А теперь вникни в мои слова: я позволяю тебе жить не из жалости, но в наказание. Ты навсегда останешься в этой спальне, в этой квартире, тебе уже нельзя пребывать среди людей. Ты слишком жаждал общения, шума, толпы. Всему двору, который окружал тебя, будет закрыт доступ в эти комнаты. Ты сможешь встречаться с друзьями в кафе, если сумеешь спуститься сам в своем креслице.

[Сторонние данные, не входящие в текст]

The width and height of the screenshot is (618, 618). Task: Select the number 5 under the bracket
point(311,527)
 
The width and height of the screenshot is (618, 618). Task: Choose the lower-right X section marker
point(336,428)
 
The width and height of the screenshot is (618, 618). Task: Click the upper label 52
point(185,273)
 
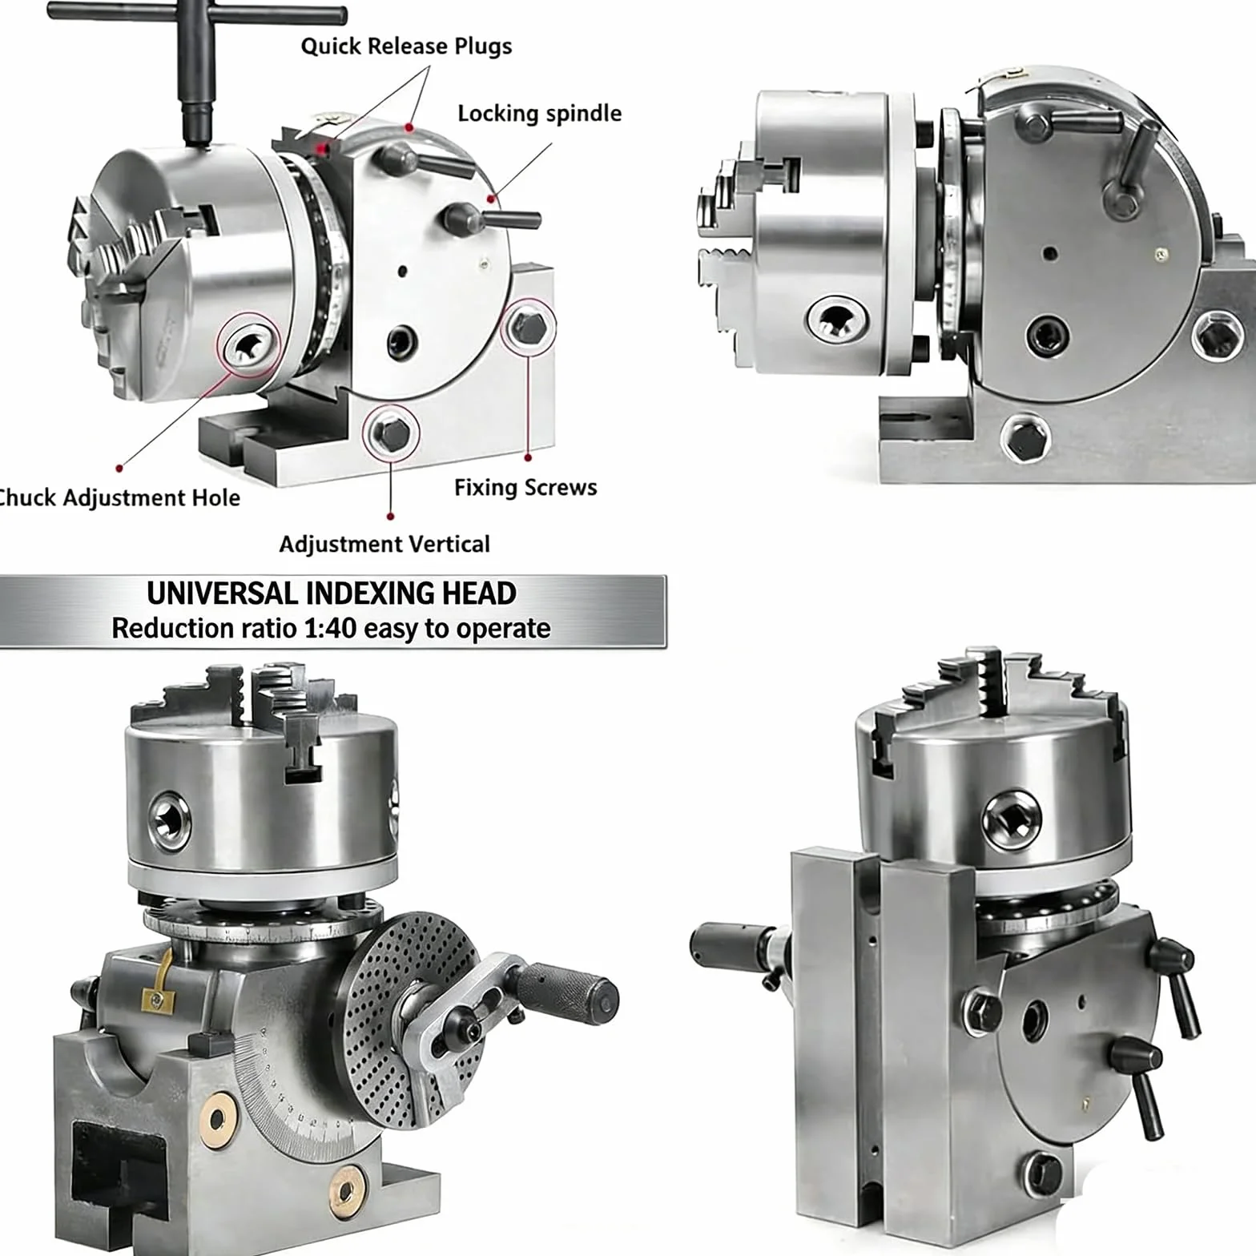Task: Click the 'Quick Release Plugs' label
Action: pyautogui.click(x=406, y=46)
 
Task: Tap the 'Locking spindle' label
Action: pyautogui.click(x=539, y=114)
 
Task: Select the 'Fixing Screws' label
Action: pyautogui.click(x=525, y=488)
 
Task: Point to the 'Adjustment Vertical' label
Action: pyautogui.click(x=384, y=545)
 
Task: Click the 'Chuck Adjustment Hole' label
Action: pyautogui.click(x=119, y=498)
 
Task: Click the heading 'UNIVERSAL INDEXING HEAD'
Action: pyautogui.click(x=332, y=594)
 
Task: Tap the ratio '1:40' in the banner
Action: pyautogui.click(x=329, y=629)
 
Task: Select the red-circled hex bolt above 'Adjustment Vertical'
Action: pyautogui.click(x=392, y=433)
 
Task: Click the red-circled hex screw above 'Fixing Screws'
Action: pyautogui.click(x=529, y=326)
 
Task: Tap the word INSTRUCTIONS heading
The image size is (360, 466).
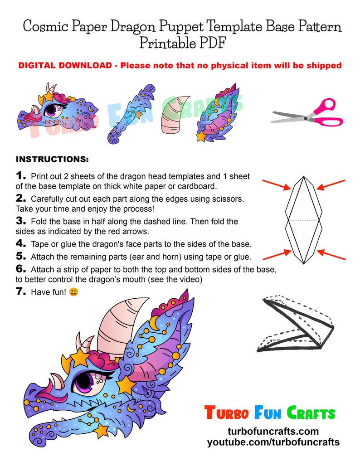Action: (x=52, y=160)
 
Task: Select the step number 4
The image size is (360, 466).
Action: (x=21, y=243)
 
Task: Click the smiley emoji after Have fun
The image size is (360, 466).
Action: (x=73, y=292)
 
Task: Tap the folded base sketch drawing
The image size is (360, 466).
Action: (x=297, y=325)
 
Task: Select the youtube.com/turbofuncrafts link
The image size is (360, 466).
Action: (x=273, y=442)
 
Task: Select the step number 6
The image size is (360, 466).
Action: (x=21, y=269)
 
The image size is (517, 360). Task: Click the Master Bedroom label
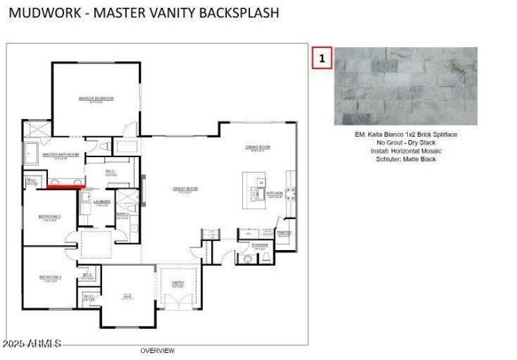pyautogui.click(x=96, y=99)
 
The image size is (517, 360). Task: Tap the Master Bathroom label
pyautogui.click(x=61, y=155)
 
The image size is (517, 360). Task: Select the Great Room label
pyautogui.click(x=185, y=189)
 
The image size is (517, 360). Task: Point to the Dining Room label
pyautogui.click(x=257, y=147)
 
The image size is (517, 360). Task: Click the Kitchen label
pyautogui.click(x=275, y=193)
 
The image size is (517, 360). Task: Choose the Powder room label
pyautogui.click(x=260, y=246)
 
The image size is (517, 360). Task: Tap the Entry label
pyautogui.click(x=178, y=283)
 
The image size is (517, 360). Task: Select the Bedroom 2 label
pyautogui.click(x=50, y=217)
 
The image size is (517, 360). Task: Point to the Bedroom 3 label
pyautogui.click(x=50, y=277)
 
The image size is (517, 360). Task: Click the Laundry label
pyautogui.click(x=102, y=202)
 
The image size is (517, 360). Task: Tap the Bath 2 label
pyautogui.click(x=123, y=214)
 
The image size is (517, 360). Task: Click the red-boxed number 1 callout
pyautogui.click(x=322, y=58)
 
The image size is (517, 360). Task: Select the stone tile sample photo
pyautogui.click(x=405, y=86)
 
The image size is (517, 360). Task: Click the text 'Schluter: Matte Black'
pyautogui.click(x=406, y=159)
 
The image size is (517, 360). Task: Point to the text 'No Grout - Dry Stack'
pyautogui.click(x=406, y=143)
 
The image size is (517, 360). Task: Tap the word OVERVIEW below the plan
pyautogui.click(x=157, y=351)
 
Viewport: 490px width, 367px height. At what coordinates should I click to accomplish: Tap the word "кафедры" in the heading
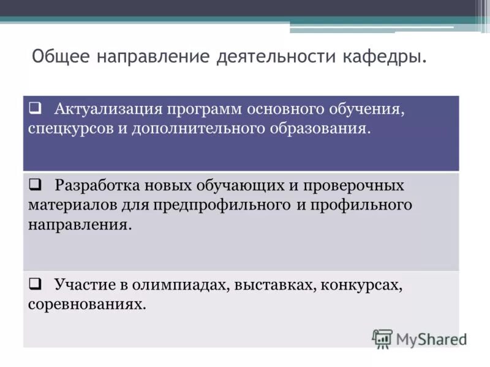(391, 57)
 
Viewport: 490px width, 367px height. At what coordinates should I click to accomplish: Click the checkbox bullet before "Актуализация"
(36, 108)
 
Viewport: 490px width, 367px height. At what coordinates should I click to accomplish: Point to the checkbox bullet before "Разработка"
(36, 184)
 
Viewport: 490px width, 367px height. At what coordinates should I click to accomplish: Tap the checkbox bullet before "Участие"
(36, 283)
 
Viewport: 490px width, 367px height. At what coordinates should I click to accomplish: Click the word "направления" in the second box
(79, 224)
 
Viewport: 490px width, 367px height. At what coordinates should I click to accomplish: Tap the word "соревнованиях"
(87, 304)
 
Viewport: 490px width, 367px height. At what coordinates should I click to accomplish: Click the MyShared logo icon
(382, 338)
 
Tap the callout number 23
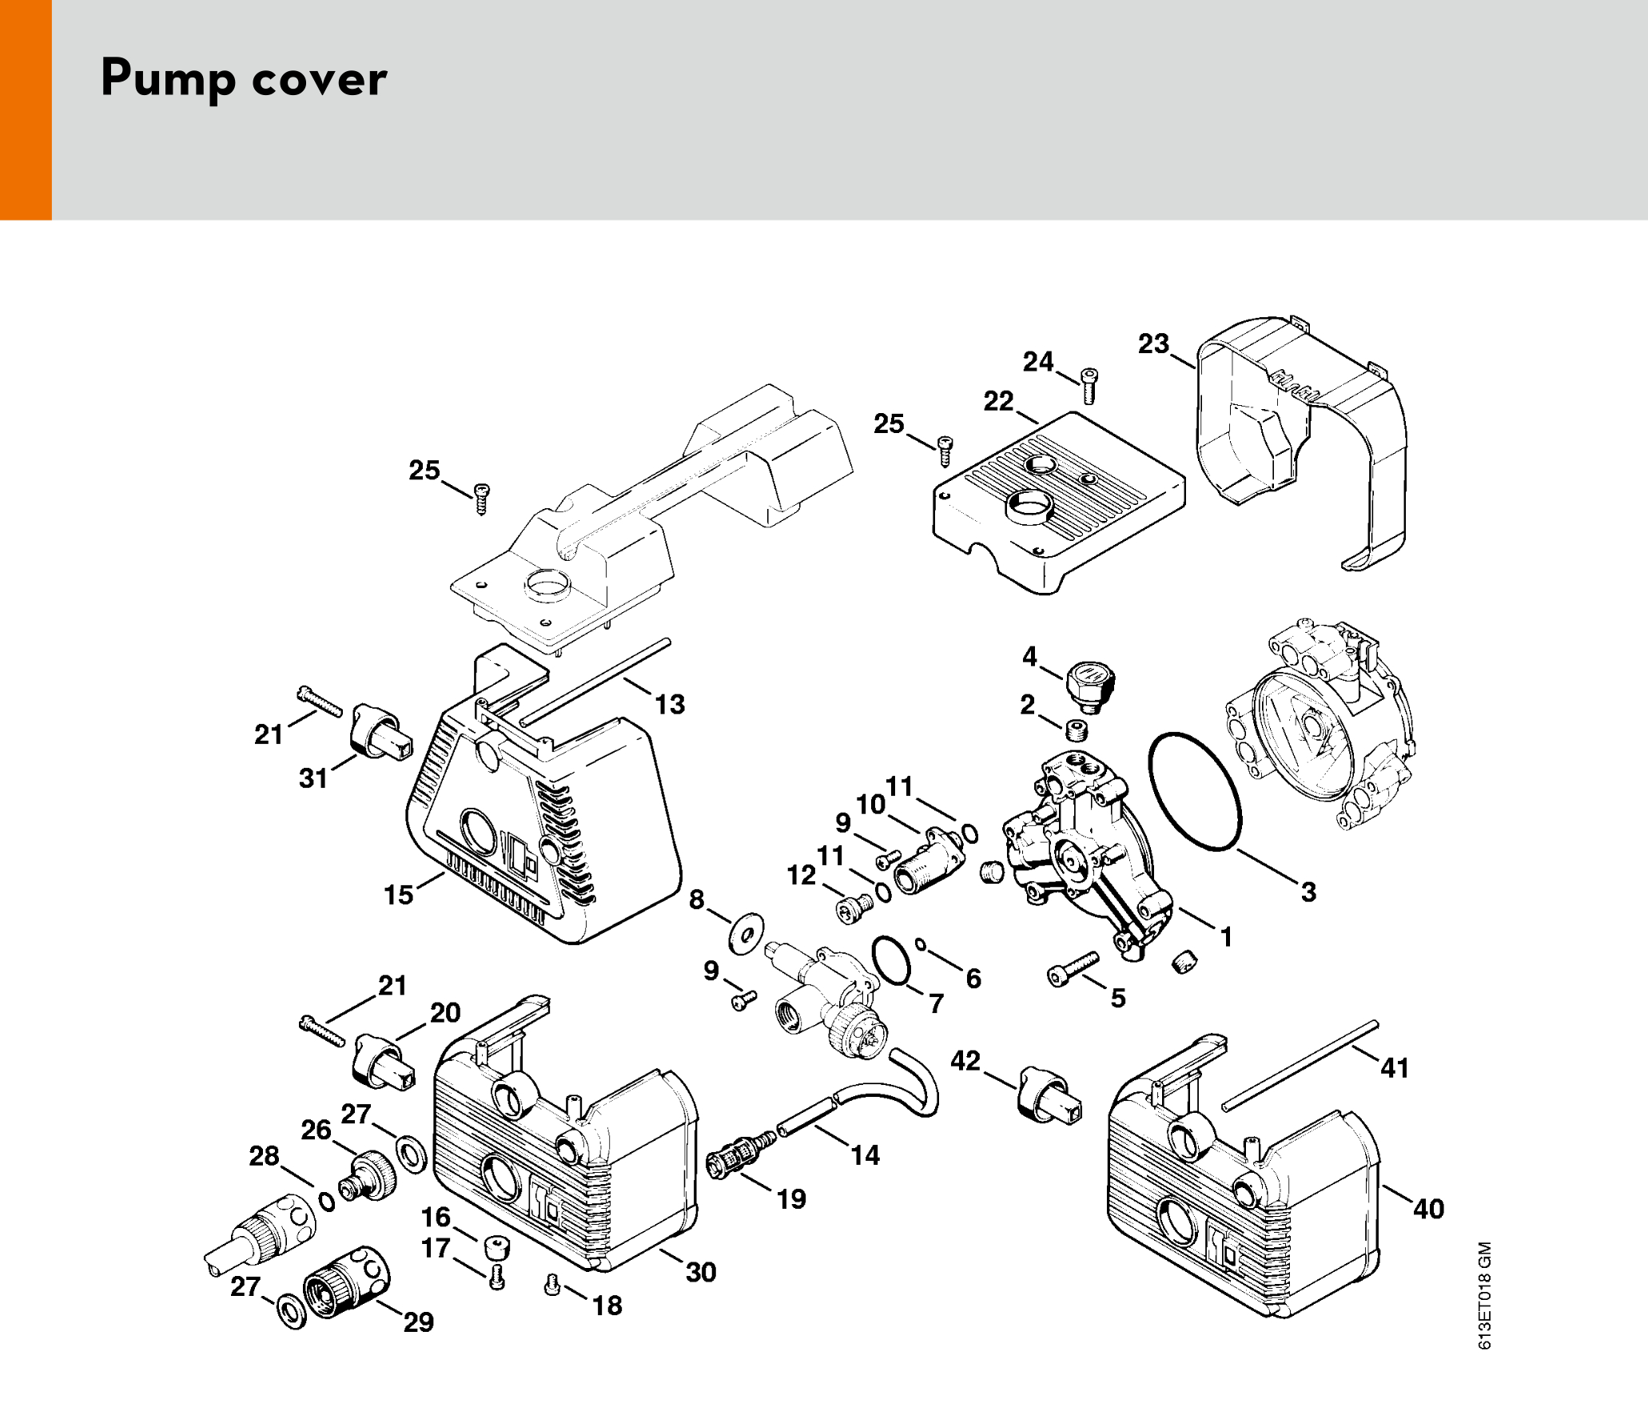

Если бы я позволила тебе выходить, ты вновь завел бы знакомства с беспечными людьми, не ожидающими зла, и уничтожил бы их. Не жди прощения. Я знаю, милосердие — прекрасная добродетель, обуздывающая потоки гнева, но для меня ты перестал быть мужчиной, которого я любила больше и против всех, ты перестал быть человеческим существом, которому можно простить. Ты — стыд, горькое воспоминание, мысль, пакостный злобный зверь, которого я должна держать на привязи.
Напрасно я попытался умаслить Ребекку, ее тщеславие и гордость были абсолютно нечувствительны к обожанию любовника, утратившего силу и красоту. И каждый раз, когда я пресмыкался перед ней или умолял ее с глупым лиризмом влюбленных, она отвечала взрывами смеха: любой из моих доводов был запятнан совершенными мной ужасами, и лучшие решения не выдерживали столкновения с парадом обвинительных пунктов, которые она выносила, словно орифламму, едва я предпринимал попытку растрогать ее.
— Ты был и всегда останешься шакалом, не пытайся вырядиться агнцем.
Я тупо смотрел на нее, весь во власти тех мучительных чар, которые несут с собой ощущение безвозвратной потери.